Jolly's mouse lemur
- Conservation status: Endangered (IUCN 3.1)

Scientific classification
- Kingdom: Animalia
- Phylum: Chordata
- Class: Mammalia
- Infraclass: Placentalia
- Order: Primates
- Suborder: Strepsirrhini
- Family: Cheirogaleidae
- Genus: Microcebus
- Species: M. jollyae
- Binomial name: Microcebus jollyae Louis et al., 2006

= Jolly's mouse lemur =

- Authority: Louis et al., 2006
- Conservation status: EN

Species of lemur

Jolly's mouse lemur (Microcebus jollyae) is a species of mouse lemur from Mananjary and Kianjavato in Madagascar. The species is named in honor of primatologist Alison Jolly.

Jolly's mouse lemur is uniformly reddish-brown with a small white patch on the snout and a completely gray belly.
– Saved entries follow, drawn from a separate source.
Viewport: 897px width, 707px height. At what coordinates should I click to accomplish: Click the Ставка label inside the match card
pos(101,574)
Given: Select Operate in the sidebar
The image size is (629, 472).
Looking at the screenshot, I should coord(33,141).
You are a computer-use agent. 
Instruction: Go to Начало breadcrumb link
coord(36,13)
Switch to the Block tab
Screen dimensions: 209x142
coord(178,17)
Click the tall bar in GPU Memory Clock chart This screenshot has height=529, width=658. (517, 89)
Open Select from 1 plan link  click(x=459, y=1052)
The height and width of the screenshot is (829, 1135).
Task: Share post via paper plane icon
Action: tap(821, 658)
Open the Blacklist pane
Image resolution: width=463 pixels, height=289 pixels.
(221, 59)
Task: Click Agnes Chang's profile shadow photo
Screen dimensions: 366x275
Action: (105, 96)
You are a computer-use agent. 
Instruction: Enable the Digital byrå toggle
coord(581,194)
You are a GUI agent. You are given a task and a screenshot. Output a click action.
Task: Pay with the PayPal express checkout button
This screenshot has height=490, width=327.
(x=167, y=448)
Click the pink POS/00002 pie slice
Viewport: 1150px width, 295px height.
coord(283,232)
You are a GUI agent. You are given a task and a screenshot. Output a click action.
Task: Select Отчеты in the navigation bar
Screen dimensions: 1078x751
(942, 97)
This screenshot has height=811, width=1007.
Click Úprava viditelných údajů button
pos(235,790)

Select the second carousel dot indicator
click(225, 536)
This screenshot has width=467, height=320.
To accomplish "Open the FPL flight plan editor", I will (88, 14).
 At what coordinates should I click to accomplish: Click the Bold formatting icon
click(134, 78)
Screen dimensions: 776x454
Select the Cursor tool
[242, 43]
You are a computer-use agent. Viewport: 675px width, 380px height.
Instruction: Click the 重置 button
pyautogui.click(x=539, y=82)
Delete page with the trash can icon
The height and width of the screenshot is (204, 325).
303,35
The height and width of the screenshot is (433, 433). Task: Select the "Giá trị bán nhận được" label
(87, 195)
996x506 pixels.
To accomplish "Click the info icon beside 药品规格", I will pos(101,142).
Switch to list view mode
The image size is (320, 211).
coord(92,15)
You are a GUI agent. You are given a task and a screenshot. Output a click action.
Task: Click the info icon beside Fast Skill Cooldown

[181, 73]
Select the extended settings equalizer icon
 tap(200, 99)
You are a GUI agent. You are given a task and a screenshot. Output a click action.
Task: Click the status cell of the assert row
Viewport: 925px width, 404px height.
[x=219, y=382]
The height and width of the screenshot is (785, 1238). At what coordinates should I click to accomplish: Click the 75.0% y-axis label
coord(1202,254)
The finding was announced June 21, 2006 at the Conservation International Global Symposium in Antananarivo, Madagascar, along with the discovery of Mittermeier's mouse lemur Microcebus mittermeieri and Simmons' mouse lemur Microcebus simmonsi as separate species. These new species were also officially announced in a paper in the International Journal of Primatology.